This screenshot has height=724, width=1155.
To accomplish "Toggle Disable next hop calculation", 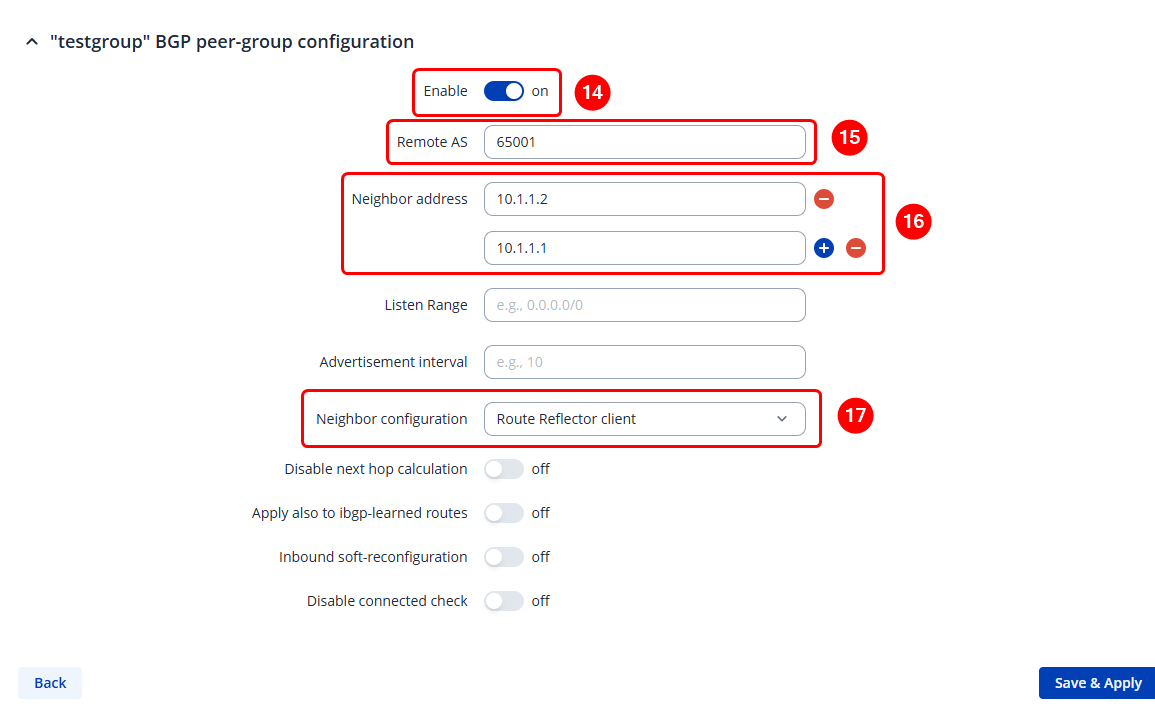I will [504, 469].
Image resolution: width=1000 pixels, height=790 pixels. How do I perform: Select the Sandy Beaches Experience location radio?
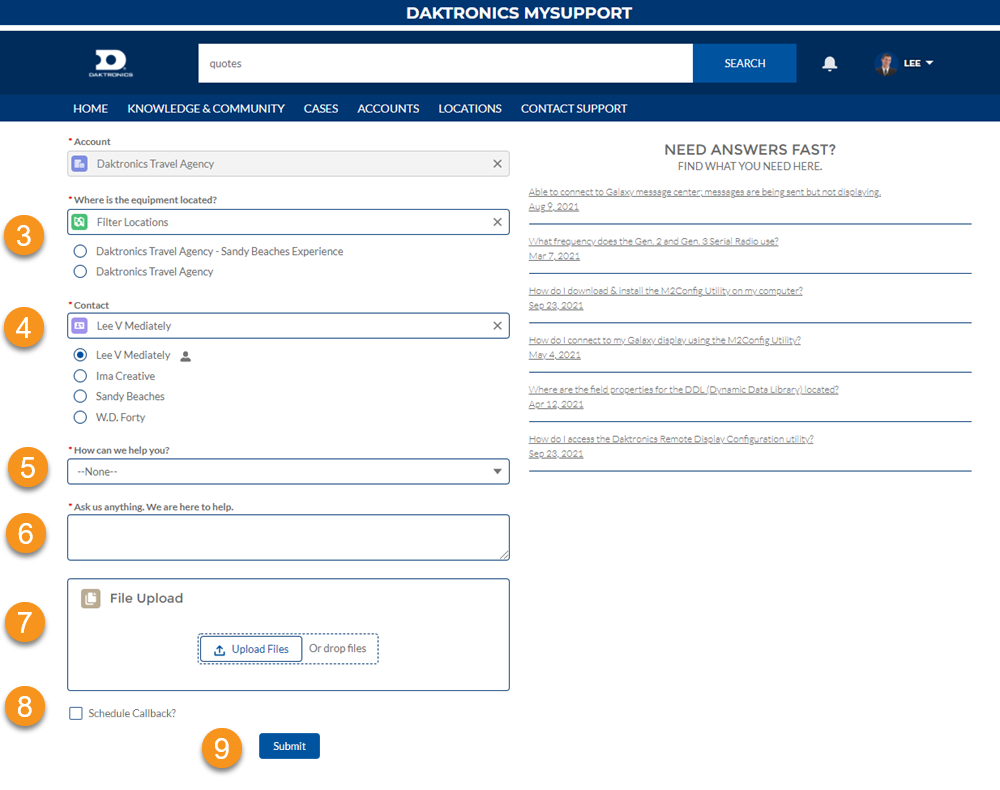tap(80, 252)
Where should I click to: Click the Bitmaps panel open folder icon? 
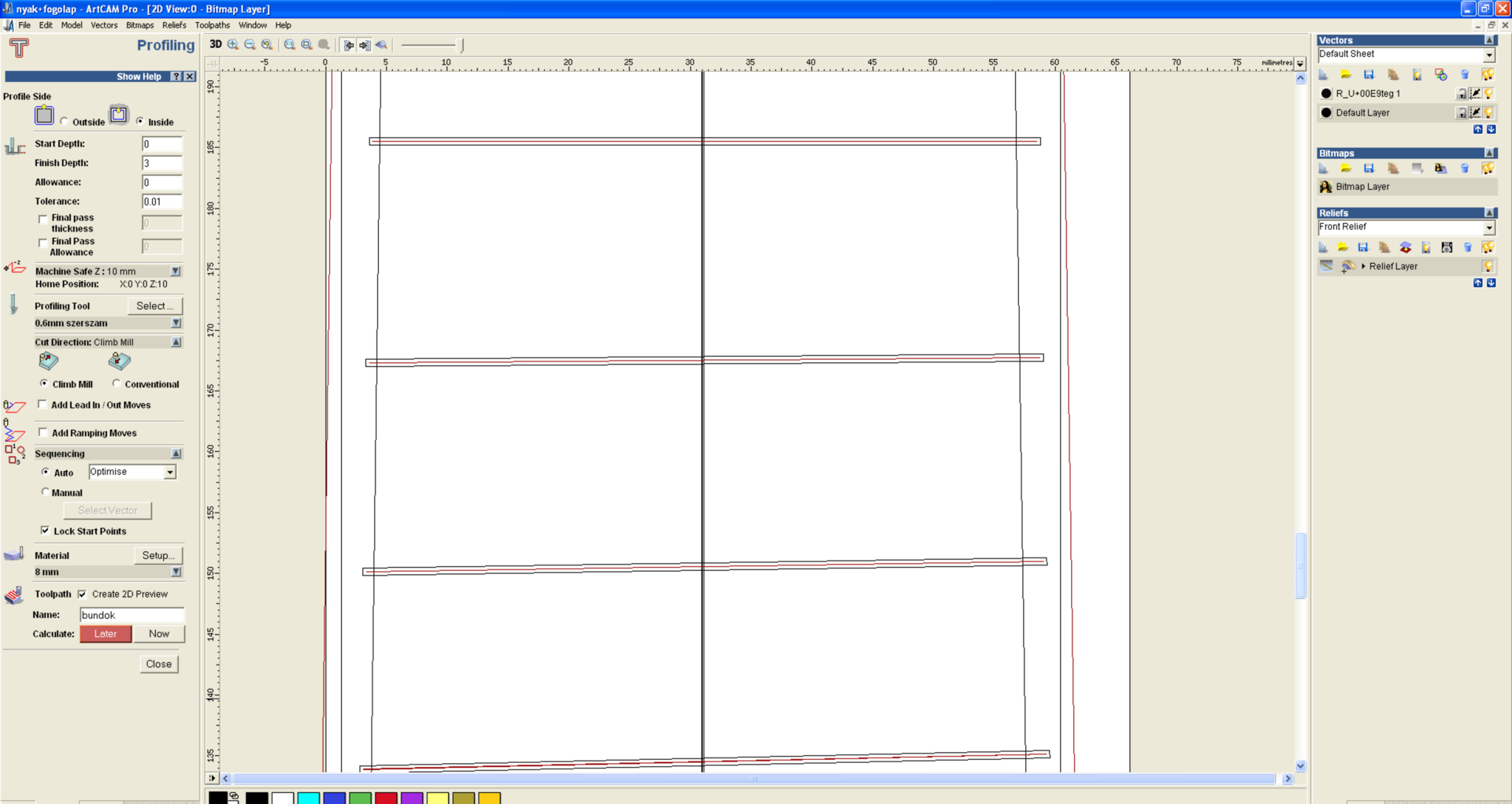point(1346,169)
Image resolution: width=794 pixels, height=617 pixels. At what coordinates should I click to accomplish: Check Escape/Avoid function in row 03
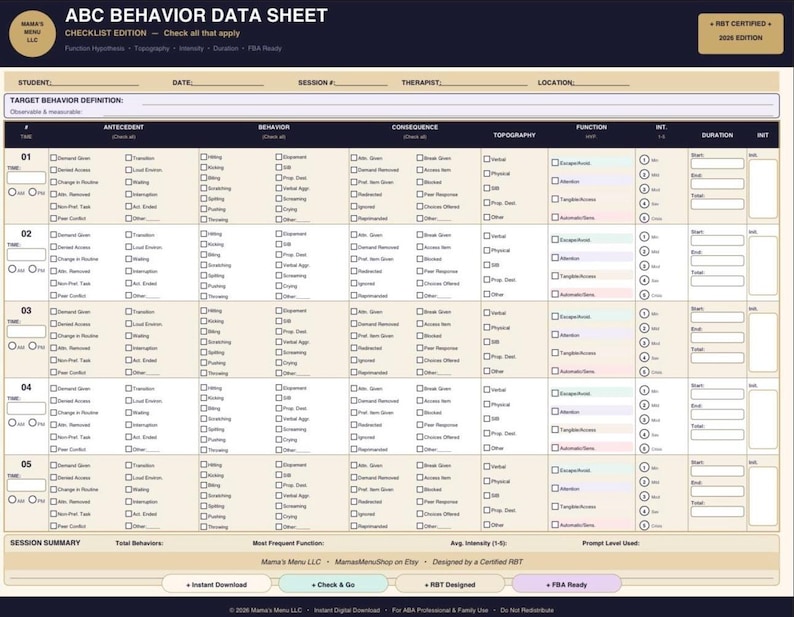coord(555,316)
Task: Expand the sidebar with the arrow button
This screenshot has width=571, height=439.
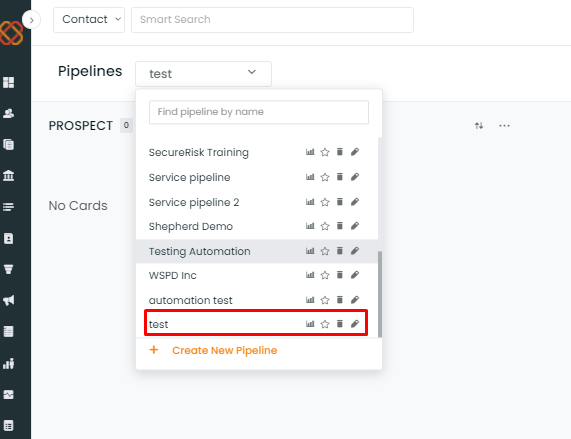Action: [x=31, y=20]
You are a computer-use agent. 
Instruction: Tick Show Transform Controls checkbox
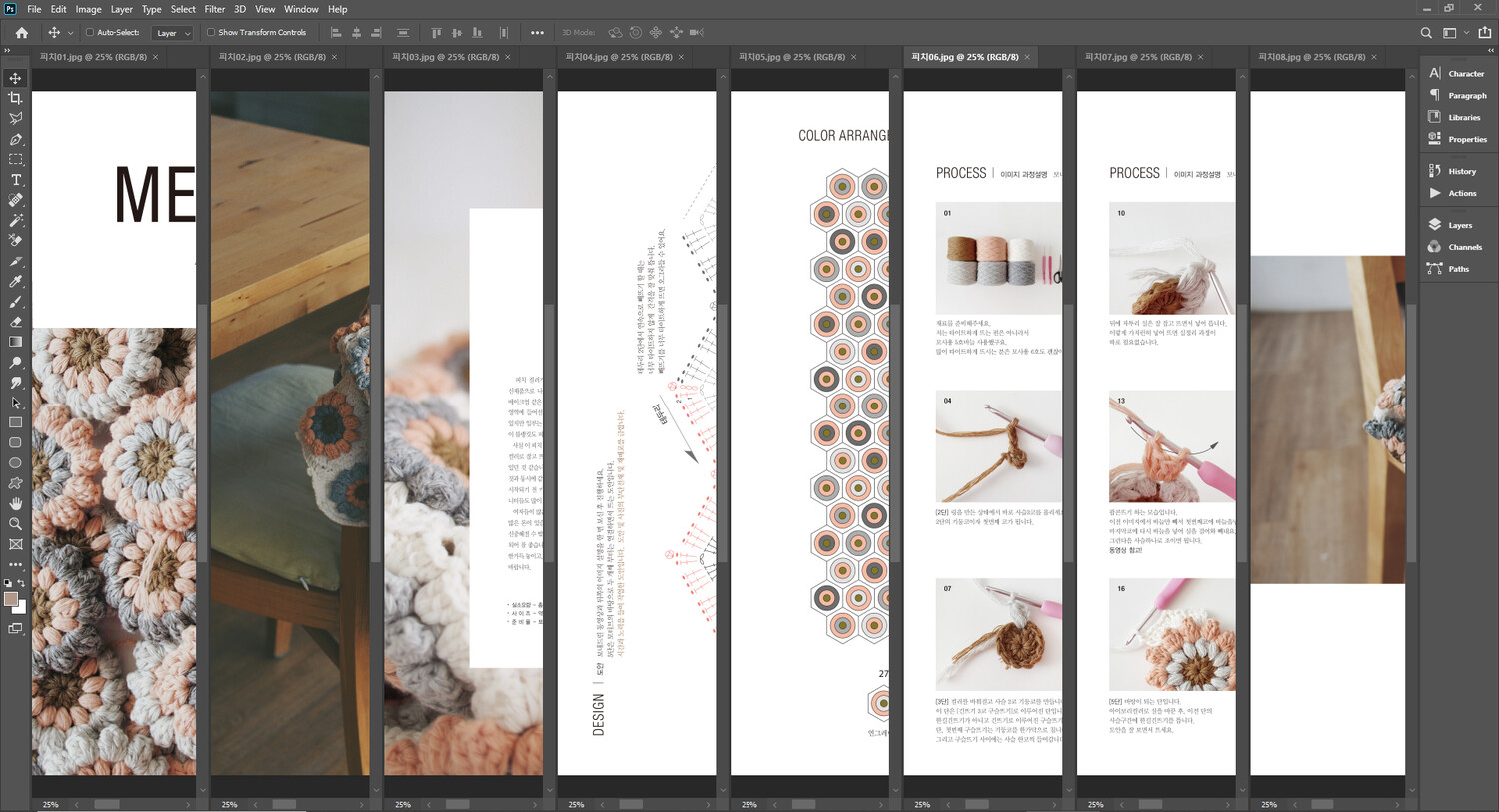coord(211,33)
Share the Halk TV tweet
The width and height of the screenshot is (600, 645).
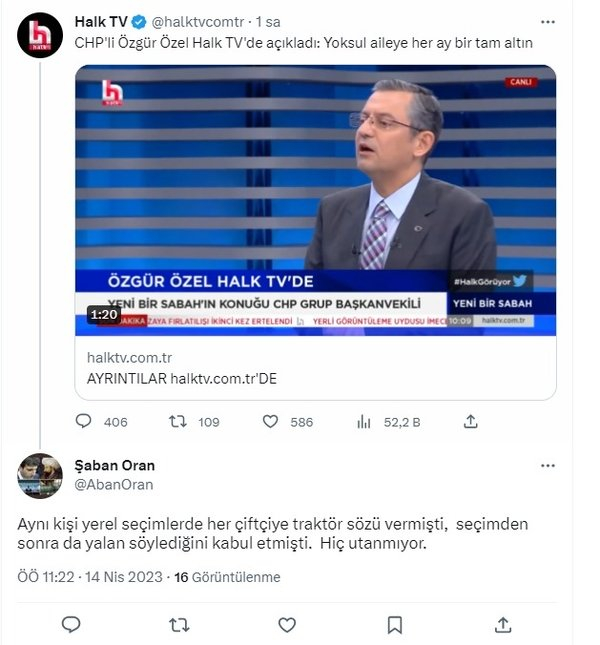[x=471, y=422]
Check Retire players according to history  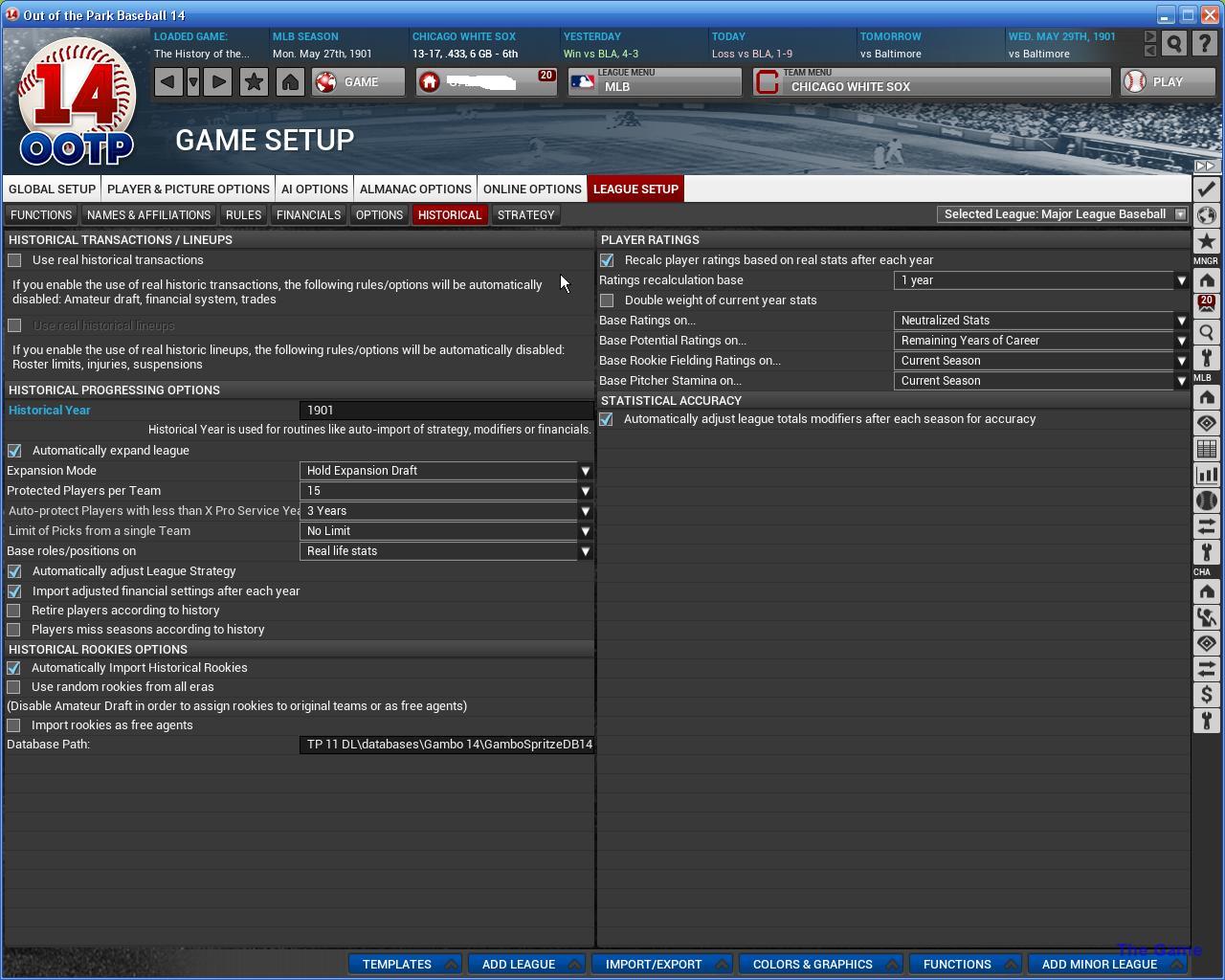(x=14, y=611)
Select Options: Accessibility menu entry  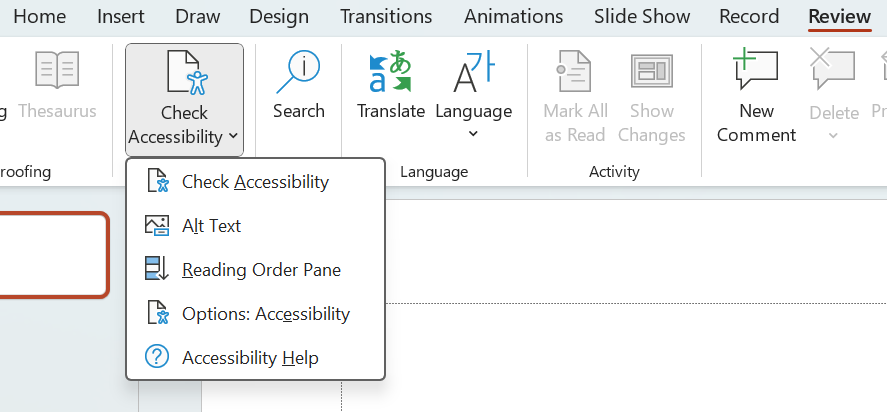tap(265, 314)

** Work to complete **
Please pick out every line of the data above that contains the string "width", and copy each of those lines. Case counts.

** Completed exercise **
This screenshot has height=724, width=1155.
Image resolution: width=1000 pixels, height=790 pixels. How do I perform: Select the Sandy Beaches Experience location radio?
Image resolution: width=794 pixels, height=617 pixels. At what coordinates should I click to accomplish: Check Escape/Avoid function in row 03
This screenshot has width=571, height=439.
The width and height of the screenshot is (600, 645).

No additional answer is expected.